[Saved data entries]
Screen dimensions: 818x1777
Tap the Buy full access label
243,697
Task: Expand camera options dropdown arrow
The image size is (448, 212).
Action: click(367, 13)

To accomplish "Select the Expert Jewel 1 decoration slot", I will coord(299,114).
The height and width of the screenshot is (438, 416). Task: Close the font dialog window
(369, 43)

==

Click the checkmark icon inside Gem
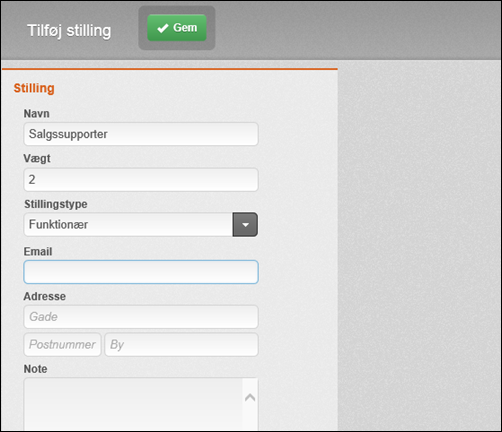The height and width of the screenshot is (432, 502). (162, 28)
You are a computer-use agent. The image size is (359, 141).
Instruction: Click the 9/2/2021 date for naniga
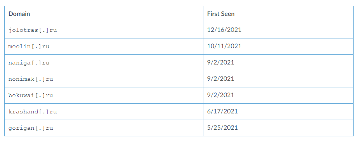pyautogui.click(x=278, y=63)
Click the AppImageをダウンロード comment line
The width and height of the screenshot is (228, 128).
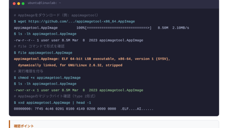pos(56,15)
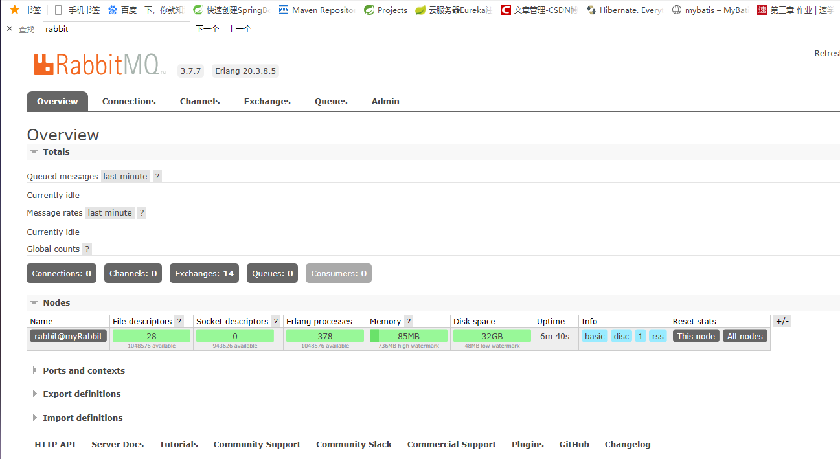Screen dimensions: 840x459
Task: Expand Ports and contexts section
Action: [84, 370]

◆ TASK DETAILS ◆
Each line above starting at the one holding "You are a computer-use" and ending at the one holding "Click the AppImageをダウンロード comment line" should be set down exactly as it stands, both ends included, with no pictures.

◆ WRITTEN SOLUTION ◆
You are a computer-use agent. The image size is (359, 141).
Instruction: Click the 9/2/2021 date for naniga
pyautogui.click(x=278, y=63)
Click the AppImageをダウンロード comment line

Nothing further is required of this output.